ENTRIES PROVIDED →

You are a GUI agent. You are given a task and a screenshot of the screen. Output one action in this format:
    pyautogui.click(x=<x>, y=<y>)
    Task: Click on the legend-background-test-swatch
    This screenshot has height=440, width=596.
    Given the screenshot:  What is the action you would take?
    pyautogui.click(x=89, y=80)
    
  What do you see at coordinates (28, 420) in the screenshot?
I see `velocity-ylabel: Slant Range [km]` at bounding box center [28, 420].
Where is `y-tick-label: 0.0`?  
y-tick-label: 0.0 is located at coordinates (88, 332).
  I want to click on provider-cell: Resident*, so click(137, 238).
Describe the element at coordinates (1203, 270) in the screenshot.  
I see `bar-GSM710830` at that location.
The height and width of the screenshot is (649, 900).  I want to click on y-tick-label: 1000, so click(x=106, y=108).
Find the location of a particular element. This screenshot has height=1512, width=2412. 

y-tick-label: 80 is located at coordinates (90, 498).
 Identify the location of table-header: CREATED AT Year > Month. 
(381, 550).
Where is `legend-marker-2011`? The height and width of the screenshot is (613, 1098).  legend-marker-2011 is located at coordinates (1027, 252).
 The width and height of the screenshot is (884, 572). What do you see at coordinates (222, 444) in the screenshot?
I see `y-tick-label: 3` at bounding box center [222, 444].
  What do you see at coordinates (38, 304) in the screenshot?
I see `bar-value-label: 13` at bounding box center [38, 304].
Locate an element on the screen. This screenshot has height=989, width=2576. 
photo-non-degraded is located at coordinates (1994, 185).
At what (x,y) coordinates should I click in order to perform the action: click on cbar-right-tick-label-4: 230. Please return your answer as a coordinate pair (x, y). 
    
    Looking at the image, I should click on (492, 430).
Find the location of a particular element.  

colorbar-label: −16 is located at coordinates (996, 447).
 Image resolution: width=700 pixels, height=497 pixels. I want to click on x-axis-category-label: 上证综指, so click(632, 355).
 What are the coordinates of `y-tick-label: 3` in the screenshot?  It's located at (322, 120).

WHAT IS EXPECTED → Quote the lines of the records above that run from the one holding "Find the location of a particular element. This" through the one holding "(381, 550).", both lines included.

RESULT OF THIS TASK →
Find the location of a particular element. This screenshot has height=1512, width=2412. 

y-tick-label: 80 is located at coordinates (90, 498).
 Identify the location of table-header: CREATED AT Year > Month. 
(381, 550).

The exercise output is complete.